Das Spießerleben wollten wir durch den Kakao ziehen. So kam uns die normale Begrüßung mit Handschlag altmodisch vor. „Also“, klärten wir die Klassenkameraden auf, „wir begrüßen uns jetzt so: rechte Hände krümmen, ineinanderhaken. Rechte Füße seitwärts aneinanderhalten. Jetzt auf und nieder wippen – und dabei laut rufen: ’Tatahühü‘!“ – Klingt zunächst kompliziert, war aber nur eines: bescheuert.

„Tatahühü“ und andere Laute wurden unser Markenkern.

Einige konnten wir davon überzeugen, es uns gleichzutun. Aber die meisten konzentrierten sich auf Mathe und Physik. Oder Englisch und Französisch. Da schrieb ich lieber unsinnige Gedichte.

Später habe ich den Dadaismus als satirische, aber auch politische Kunst- und Literaturrichtung für mich entdeckt. Die hatte ihre Blütezeit ja nach dem ersten Weltkrieg.

Im Rückspiegel des Lebens betrachtet, bleibt kaum etwas, wie es war. Der so genannte Ernst des Lebens bügelt im Laufe der Jahre so manche Euphoriespitzen wieder glatt.

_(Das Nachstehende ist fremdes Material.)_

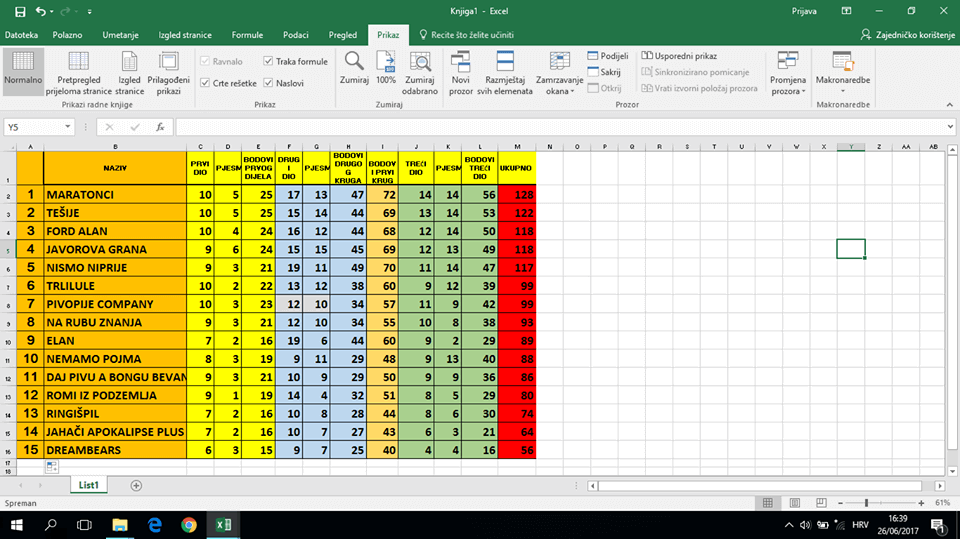The height and width of the screenshot is (539, 960).
Task: Toggle the Traka formule checkbox
Action: point(268,62)
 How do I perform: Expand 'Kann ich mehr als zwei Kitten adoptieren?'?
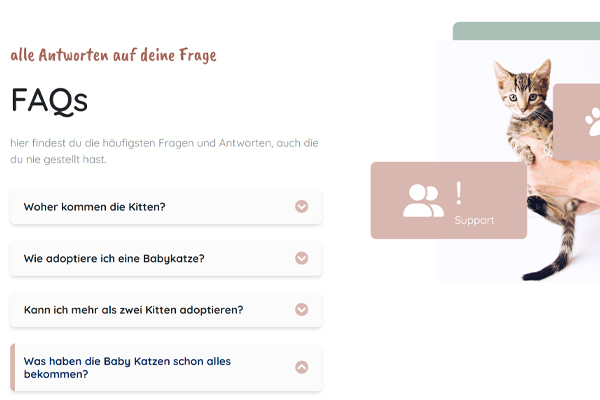tap(166, 310)
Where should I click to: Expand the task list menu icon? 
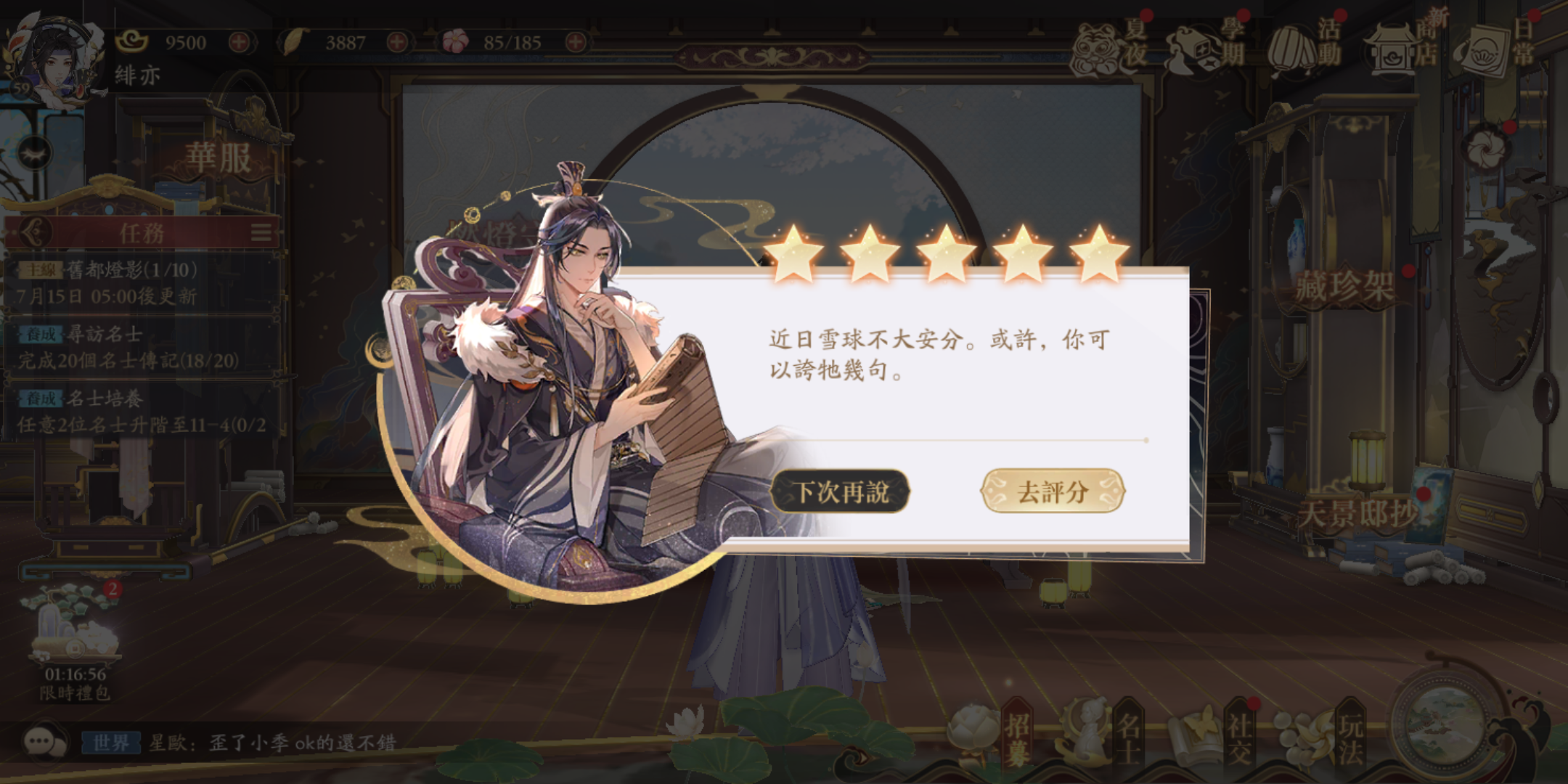(261, 232)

Peter habe ich nur noch ein einziges Mal in meinem Leben getroffen. Aber manchmal laufen mir alte Klassenkameraden, also Eingeweihte aus der damaligen Zeit, über den Weg. Sie sagen bis heute nicht „Georg“ zu mir. Das „Tatahühü“ wurde zu meinem Spitznamen. „Tatahühü, wie geht’s?“ heißt es dann, wenn wir uns begegnen. Und wir begrüßen uns mit der gekrümmten Hand. Und tönen so laut wie früher. War das doch eine geile Zeit!